Концепция фаллибилизма охватила и логико-математические науки, поколебав веру в непогрешимость математики, которая перестала быть сводом «вечных» истин, а дедукция — единственным безошибочным методом добывания истинностного знания. «Мы менее чем когда-либо, — пишет Г. Вейль, — уверены в незыблемости наиболее глубоких оснований (логики) математики. Как у всех и всего в мире сегодня, у нас есть свой кризис».
Критический рационализм Поппера, осознавая свою собственную погрешимость, наполняет его новым содержанием. Однако и ему не удается преодолеть питательную среду скептицизма. Его интеллектуальный оптимизм покоится на вере и является следствием его культурных предпочтений. Согласно Попперу, «реальной проблемой является не выбор между знанием и верой, а выбор между двумя формами веры. Это выбор между верой в разум человеческих индивидуумов и верой, согласно которому люди должны быть разделены на друзей и врагов, господ и хозяев».
Скептицизм не лишен критического пафоса по отношению к собственной позиции. Он с недоверием относится к непогрешимости не только истины, но и своей убежденности. В противном случае доктрина скептицизма оказалась бы самопротиворечивой. Его скепсис — есть демонстрация отсутствия воли принять на веру наличные способы обоснования знания. У скептиков сомнение превалирует над верой. В конечном счете, само сомнение имеет основание, значит тоже является верой.

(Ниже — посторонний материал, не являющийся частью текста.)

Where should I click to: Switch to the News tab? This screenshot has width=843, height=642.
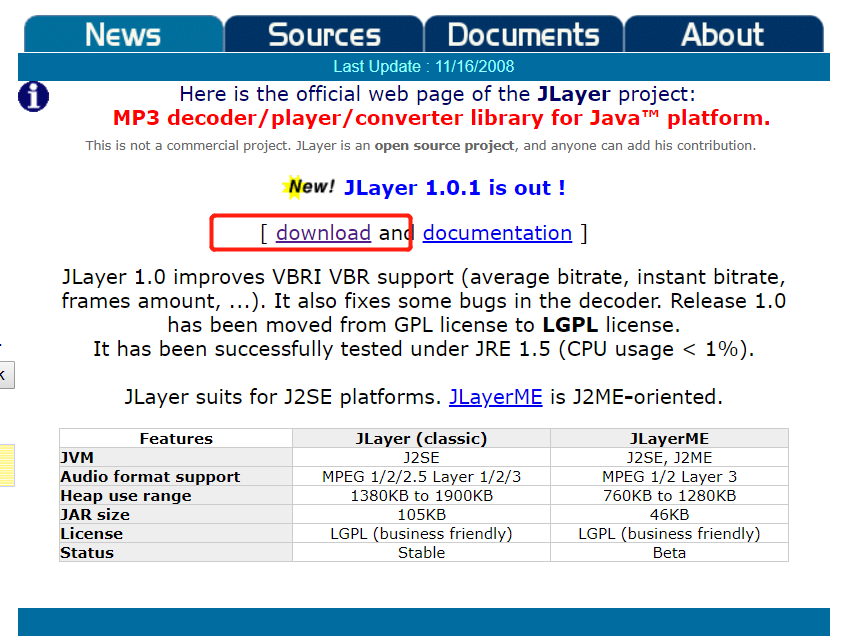point(123,33)
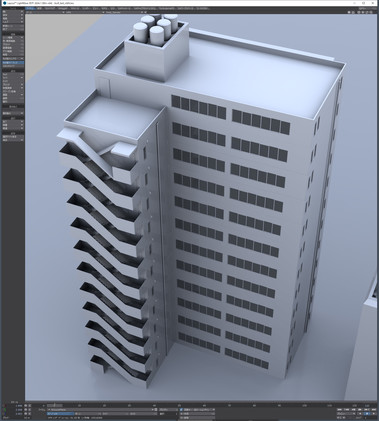Click the frame slider handle on the timeline
This screenshot has width=379, height=421.
[x=54, y=405]
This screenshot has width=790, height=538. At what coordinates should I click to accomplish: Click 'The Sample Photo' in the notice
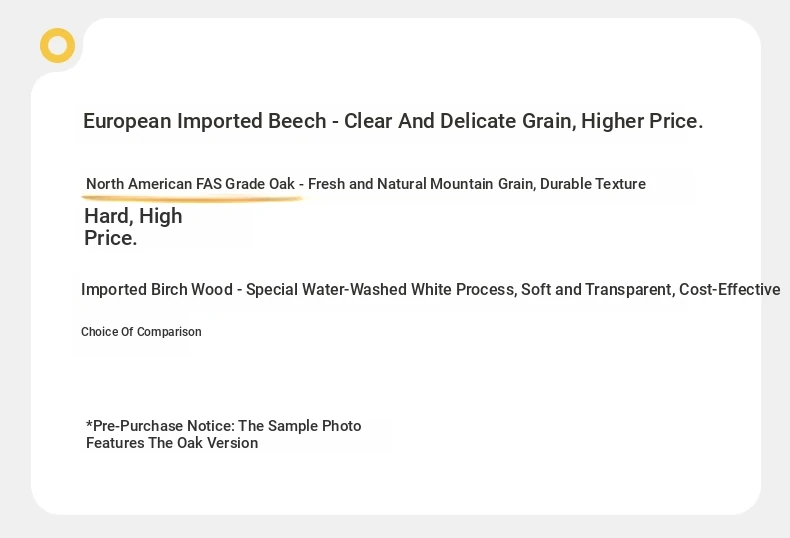(300, 426)
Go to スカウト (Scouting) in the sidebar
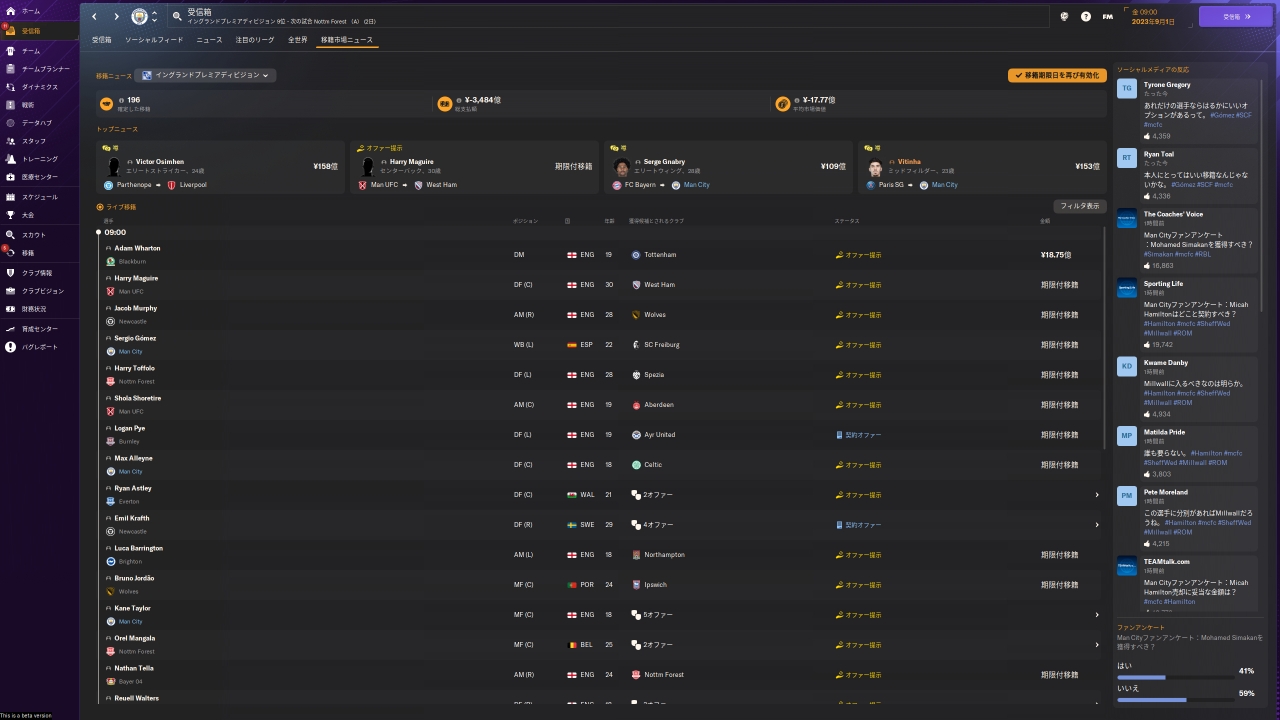The height and width of the screenshot is (720, 1280). (11, 235)
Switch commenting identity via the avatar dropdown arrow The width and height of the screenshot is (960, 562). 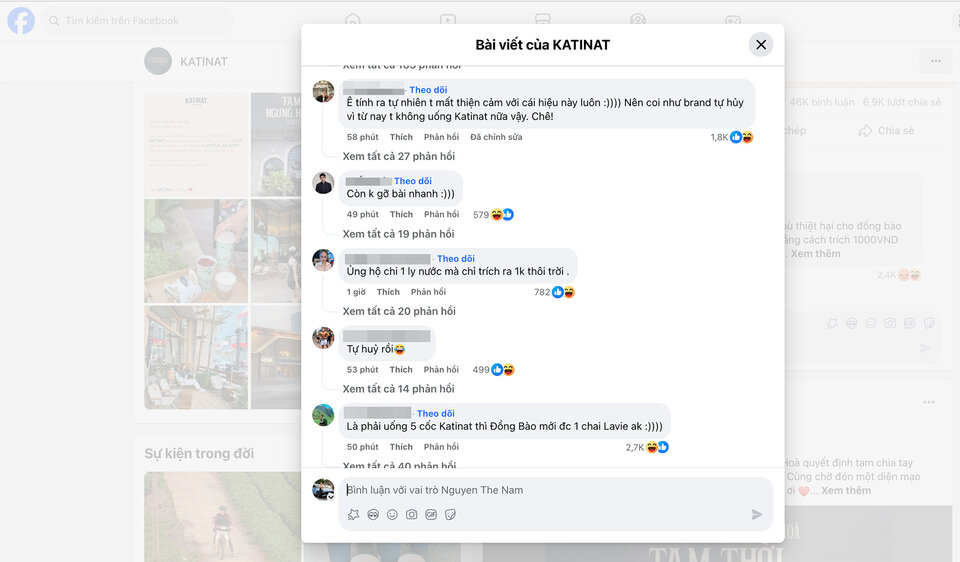point(331,497)
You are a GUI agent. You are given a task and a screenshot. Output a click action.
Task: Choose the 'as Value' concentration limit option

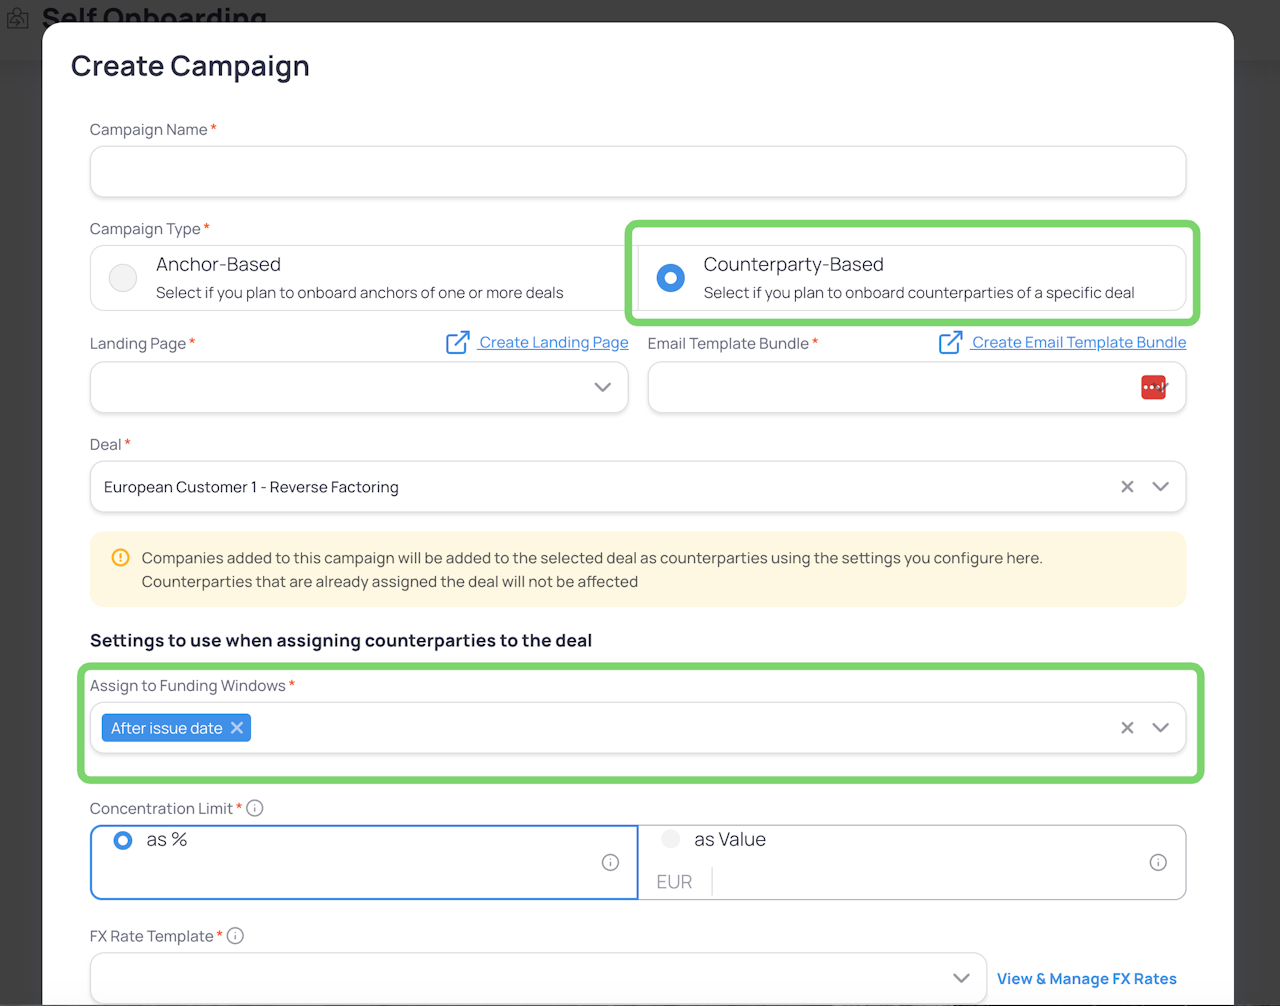pos(671,839)
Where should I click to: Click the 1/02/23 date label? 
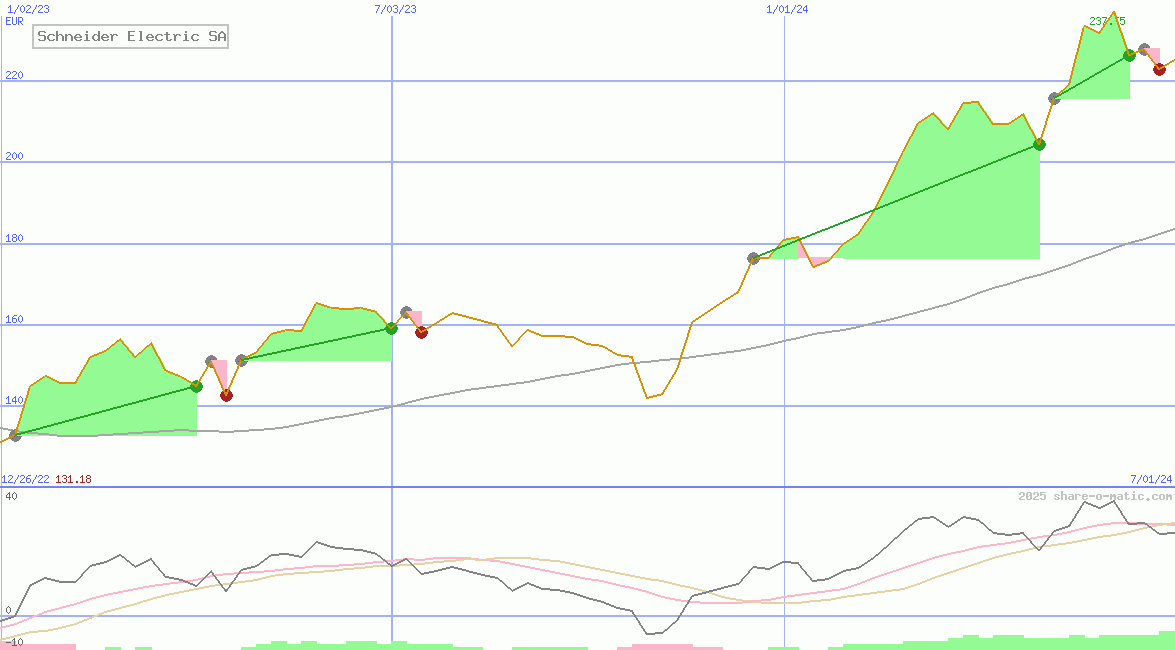27,9
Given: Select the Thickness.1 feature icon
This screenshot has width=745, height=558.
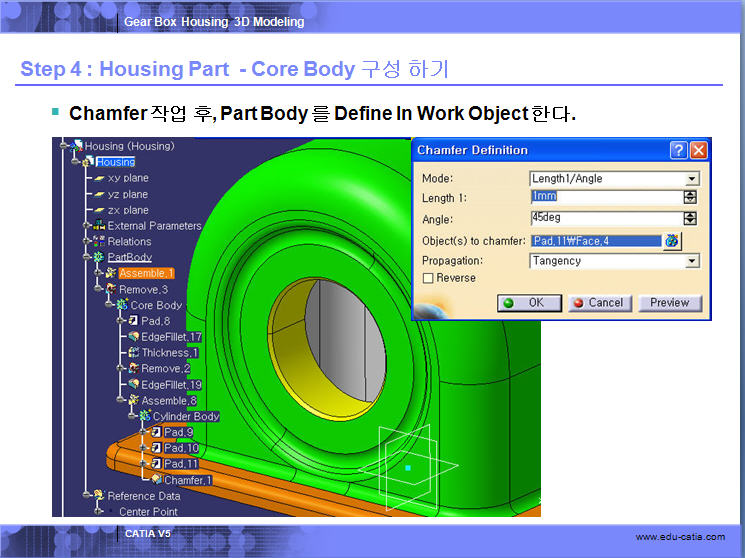Looking at the screenshot, I should click(133, 353).
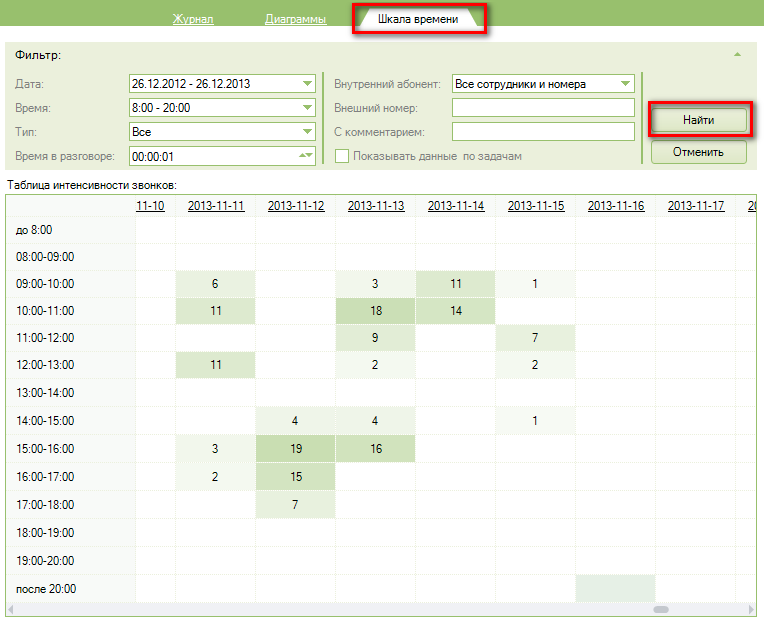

В социально-гуманистической перспективе вопрос о соотношении веры и разума приобретает судьбоносное значение. В эпоху нестабильности и неопределенности вера в истину помогает противостоять вызовам, угрожающим существованию человечества. Идеология социального оптимизма, если она имеет историческую перспективу, может найти свое оправдание только в вере в разум. Именно в этом контексте доверие к разуму приобретает нравственное измерение, ибо в современных условиях оно поддерживает уважение к личности и защищает идеи эгалитаризма (равенство). Демократические институты демонстрируют совместимость с фаллибилизмом социального знания: поскольку наши идеи не могут быть обоснованы исключительно рациональными средствами, постольку они должны быть подвергнуты публичному обсуждению, которое выявит их социальную приемлемость, ориентированную на солидарность. Здесь под солидарностью понимается направленность мышления на объединение разнообразных философских, культурологических и повседневных дискурсов не на основе их тождества, а в контексте их различия. Эти различия, как отмечал, например, американский философ Р. Рорти, должны создавать условия свободного выбора, а не ориентировать на всякого рода конфликты: мировоззренческие, религиозные, политические и др.
Таким образом, вопрос о соотношении веры и истины не ограничивается рамками гносеологии, а приобретает огромное социокультурное значение. Решение этого вопроса связано смножеством непредвиденных исторических и культурных вызовов. Не вызывает сомнения, что соотношение веры и истины меняется, оно испытывает влияние исторических, социальных и культурных факторов.